▶ Description of the task
The response has to reproduce all entries exactly while excluding their pictures.

▶ Provided records
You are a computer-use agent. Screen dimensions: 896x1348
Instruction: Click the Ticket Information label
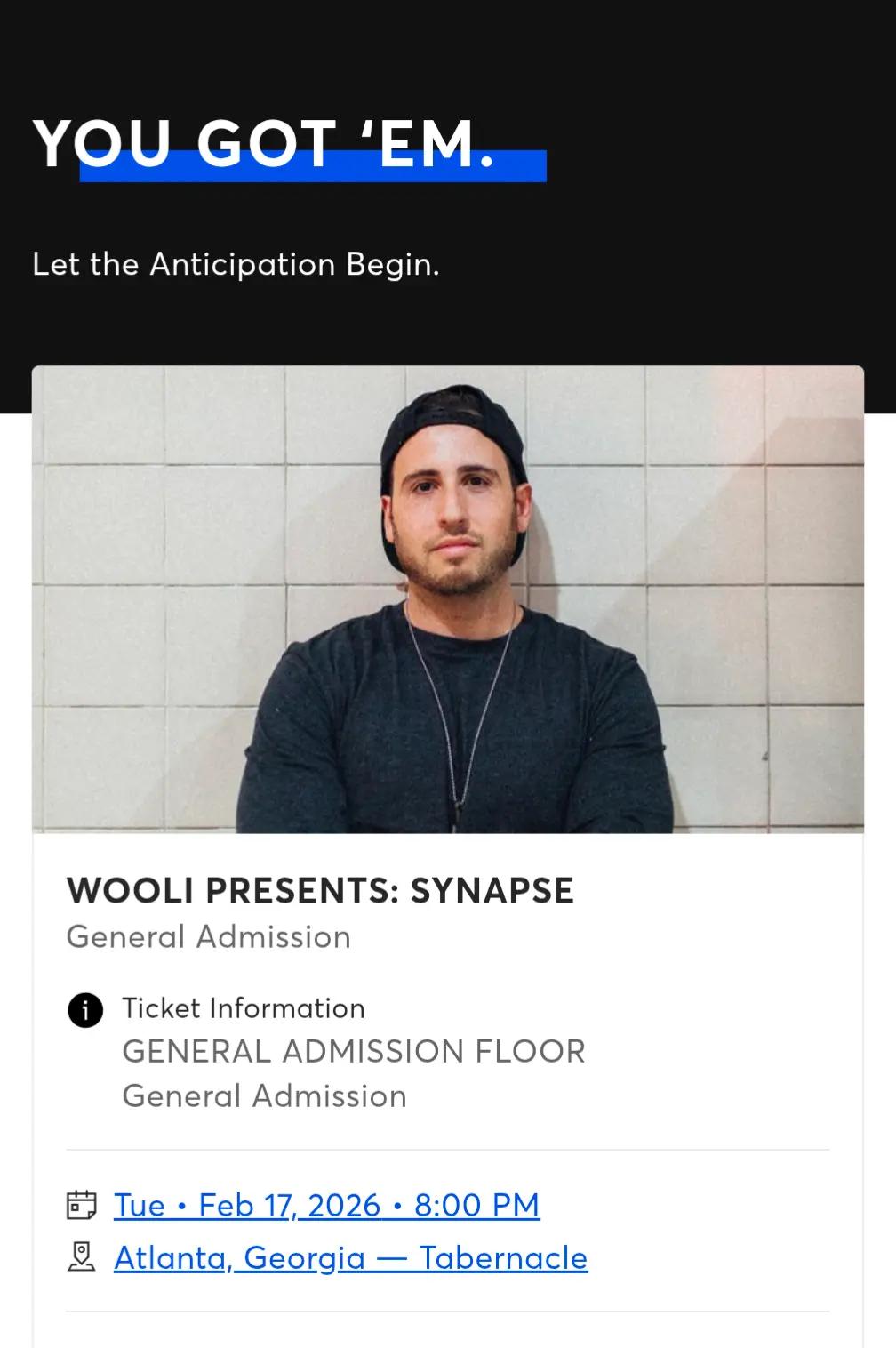[x=244, y=1008]
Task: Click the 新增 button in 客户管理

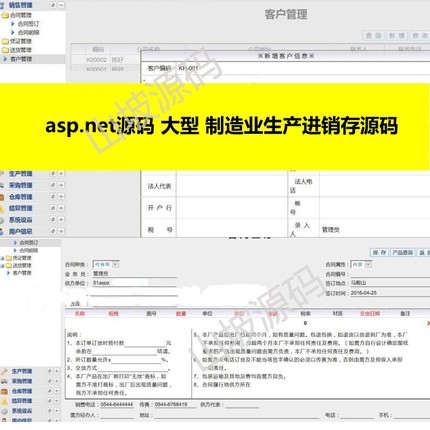Action: 397,35
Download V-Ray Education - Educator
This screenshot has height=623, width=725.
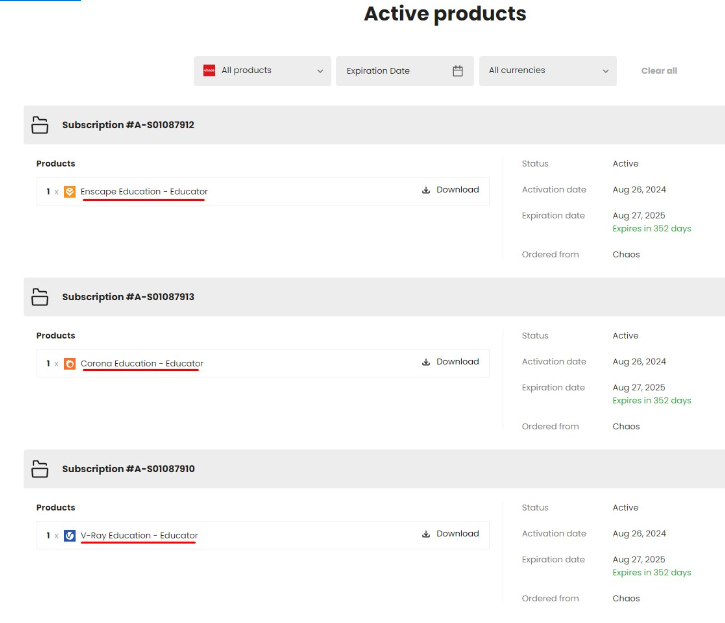tap(450, 534)
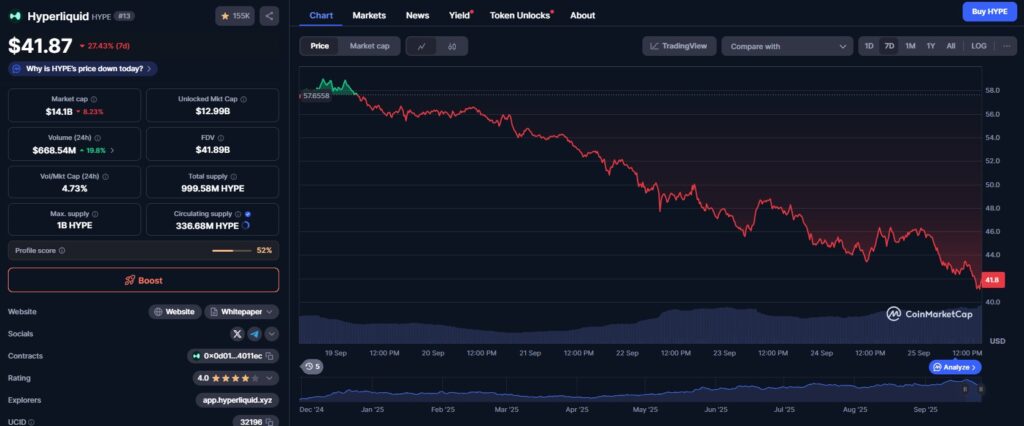Click the share icon next to the watchlist star
The height and width of the screenshot is (426, 1024).
[270, 16]
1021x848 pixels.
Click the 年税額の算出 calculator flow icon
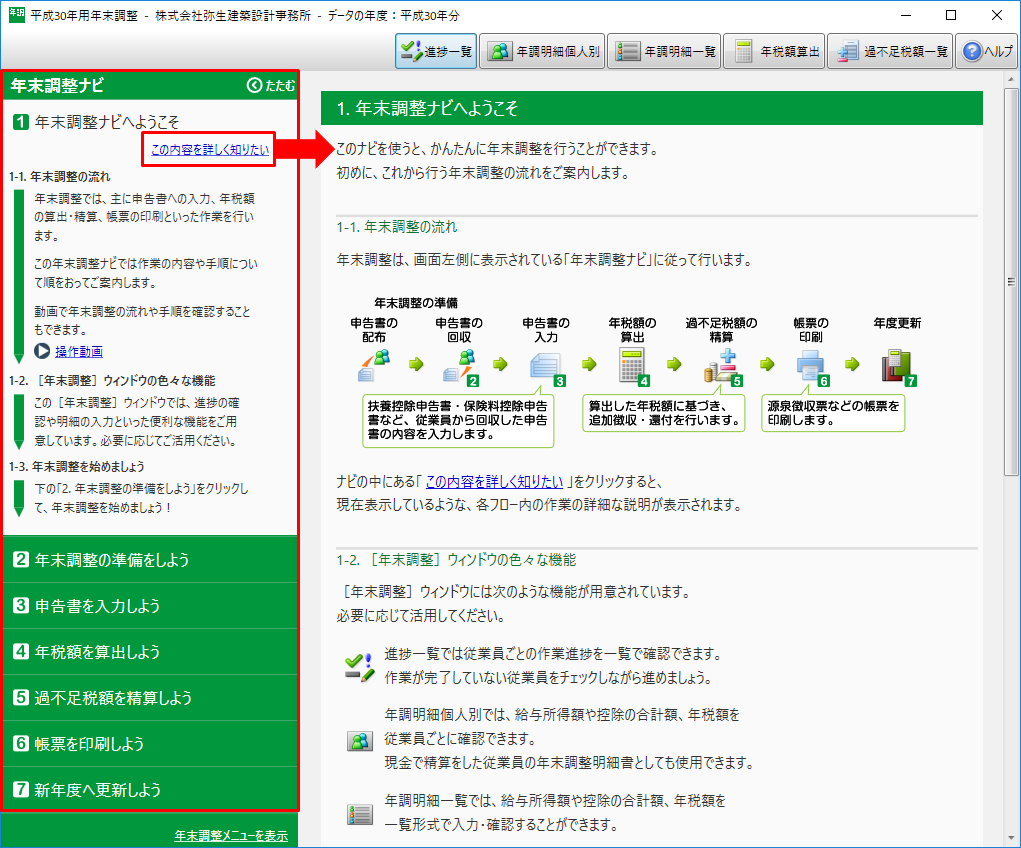[632, 367]
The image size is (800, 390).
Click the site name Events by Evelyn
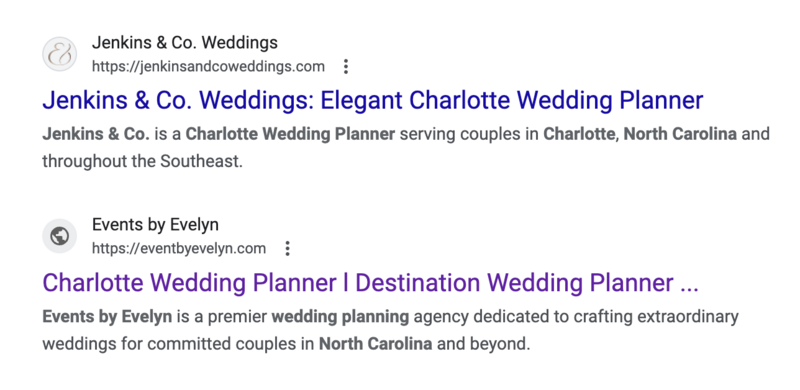(155, 225)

▶ Solution to this problem
You are a computer-use agent. Screen dimensions: 896x1348
Instruction: Click the Ticket Information label
[x=244, y=1008]
Task: Click the 新增 button in 客户管理

Action: 397,35
Download V-Ray Education - Educator
This screenshot has height=623, width=725.
tap(450, 534)
Click the share icon next to the watchlist star
The height and width of the screenshot is (426, 1024).
[270, 16]
1021x848 pixels.
Click the 年税額の算出 calculator flow icon
[632, 367]
The image size is (800, 390).
Click the site name Events by Evelyn
(155, 225)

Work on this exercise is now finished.